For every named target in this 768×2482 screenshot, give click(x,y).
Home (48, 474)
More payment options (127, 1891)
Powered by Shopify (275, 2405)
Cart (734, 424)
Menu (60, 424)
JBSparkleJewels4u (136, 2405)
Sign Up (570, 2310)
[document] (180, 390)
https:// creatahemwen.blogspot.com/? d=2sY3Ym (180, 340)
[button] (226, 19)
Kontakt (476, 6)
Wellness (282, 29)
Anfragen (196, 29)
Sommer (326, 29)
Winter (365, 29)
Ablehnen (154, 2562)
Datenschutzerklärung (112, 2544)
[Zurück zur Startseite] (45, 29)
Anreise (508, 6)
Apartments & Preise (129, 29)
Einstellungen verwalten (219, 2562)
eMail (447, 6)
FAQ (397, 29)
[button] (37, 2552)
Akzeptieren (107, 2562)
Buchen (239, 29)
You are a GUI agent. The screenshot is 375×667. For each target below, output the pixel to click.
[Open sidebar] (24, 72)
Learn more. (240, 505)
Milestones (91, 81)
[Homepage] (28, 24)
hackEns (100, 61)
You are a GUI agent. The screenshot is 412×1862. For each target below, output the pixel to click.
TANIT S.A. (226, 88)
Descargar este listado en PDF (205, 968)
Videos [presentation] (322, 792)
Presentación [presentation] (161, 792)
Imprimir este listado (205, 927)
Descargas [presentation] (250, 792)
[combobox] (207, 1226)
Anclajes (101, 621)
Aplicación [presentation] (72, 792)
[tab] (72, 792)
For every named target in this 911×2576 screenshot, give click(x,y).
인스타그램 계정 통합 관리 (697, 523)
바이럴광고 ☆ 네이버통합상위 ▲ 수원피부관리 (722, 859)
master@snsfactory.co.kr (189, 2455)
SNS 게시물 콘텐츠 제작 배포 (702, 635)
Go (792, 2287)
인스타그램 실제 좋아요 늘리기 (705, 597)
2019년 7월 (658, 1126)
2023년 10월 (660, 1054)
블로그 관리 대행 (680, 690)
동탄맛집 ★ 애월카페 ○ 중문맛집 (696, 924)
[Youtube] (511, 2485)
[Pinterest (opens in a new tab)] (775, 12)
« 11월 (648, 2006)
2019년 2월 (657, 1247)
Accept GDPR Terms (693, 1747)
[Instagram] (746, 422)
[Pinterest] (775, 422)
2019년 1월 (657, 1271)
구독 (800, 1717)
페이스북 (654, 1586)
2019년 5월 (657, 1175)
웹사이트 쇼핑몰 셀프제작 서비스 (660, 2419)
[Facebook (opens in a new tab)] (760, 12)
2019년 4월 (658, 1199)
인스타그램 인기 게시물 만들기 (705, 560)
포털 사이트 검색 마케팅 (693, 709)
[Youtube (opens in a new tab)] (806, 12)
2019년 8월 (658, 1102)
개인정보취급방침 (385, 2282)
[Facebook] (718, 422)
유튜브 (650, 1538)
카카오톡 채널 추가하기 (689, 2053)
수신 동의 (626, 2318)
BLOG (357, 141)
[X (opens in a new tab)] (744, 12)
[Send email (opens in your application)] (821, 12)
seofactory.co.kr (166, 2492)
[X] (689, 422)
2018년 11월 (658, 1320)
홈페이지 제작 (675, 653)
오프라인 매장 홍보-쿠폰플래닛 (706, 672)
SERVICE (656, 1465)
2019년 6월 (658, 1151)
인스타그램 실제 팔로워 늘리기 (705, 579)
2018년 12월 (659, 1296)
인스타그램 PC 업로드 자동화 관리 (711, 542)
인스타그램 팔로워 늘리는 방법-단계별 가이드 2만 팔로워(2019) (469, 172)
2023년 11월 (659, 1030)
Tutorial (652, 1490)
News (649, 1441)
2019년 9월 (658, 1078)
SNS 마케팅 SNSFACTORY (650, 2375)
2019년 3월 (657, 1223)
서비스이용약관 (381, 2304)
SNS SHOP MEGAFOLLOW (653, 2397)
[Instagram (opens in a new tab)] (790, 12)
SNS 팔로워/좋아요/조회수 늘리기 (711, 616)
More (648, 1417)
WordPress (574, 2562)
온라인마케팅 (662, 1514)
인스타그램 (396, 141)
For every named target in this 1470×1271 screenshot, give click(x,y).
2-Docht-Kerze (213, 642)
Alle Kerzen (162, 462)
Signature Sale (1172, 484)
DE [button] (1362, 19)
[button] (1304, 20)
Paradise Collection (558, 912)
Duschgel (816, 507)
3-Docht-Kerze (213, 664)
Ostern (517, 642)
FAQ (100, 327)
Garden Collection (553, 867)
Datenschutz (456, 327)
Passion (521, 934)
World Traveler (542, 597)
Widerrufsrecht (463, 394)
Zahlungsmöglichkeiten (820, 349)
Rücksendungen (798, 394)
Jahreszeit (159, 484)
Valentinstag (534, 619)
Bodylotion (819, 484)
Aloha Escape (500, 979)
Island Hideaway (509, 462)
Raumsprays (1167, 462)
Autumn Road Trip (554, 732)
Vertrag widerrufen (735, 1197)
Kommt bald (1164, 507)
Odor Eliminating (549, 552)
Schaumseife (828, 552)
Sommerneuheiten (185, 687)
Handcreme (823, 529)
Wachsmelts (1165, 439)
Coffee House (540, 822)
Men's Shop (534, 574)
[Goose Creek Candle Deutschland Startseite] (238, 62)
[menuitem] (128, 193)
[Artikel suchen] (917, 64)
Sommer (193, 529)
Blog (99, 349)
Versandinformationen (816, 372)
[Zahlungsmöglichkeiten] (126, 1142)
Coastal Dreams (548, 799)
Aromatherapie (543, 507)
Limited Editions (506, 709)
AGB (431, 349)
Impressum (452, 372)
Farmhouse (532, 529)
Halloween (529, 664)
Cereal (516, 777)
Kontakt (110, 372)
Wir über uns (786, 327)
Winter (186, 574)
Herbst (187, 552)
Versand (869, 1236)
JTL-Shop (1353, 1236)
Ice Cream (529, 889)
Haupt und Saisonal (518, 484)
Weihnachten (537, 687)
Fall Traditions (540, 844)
------------------------------------------------------------
**WHAT THIS TASK INVOLVES:** Using the listing above, show each line holding the string "every".

**ANSWER TO THE EXERCISE:**
For every named target in this 768×2482 screenshot, give click(x,y).
For every named target in this 911×2576 screenshot, give click(x,y).
For every named target in this 1470×1271 screenshot, give click(x,y).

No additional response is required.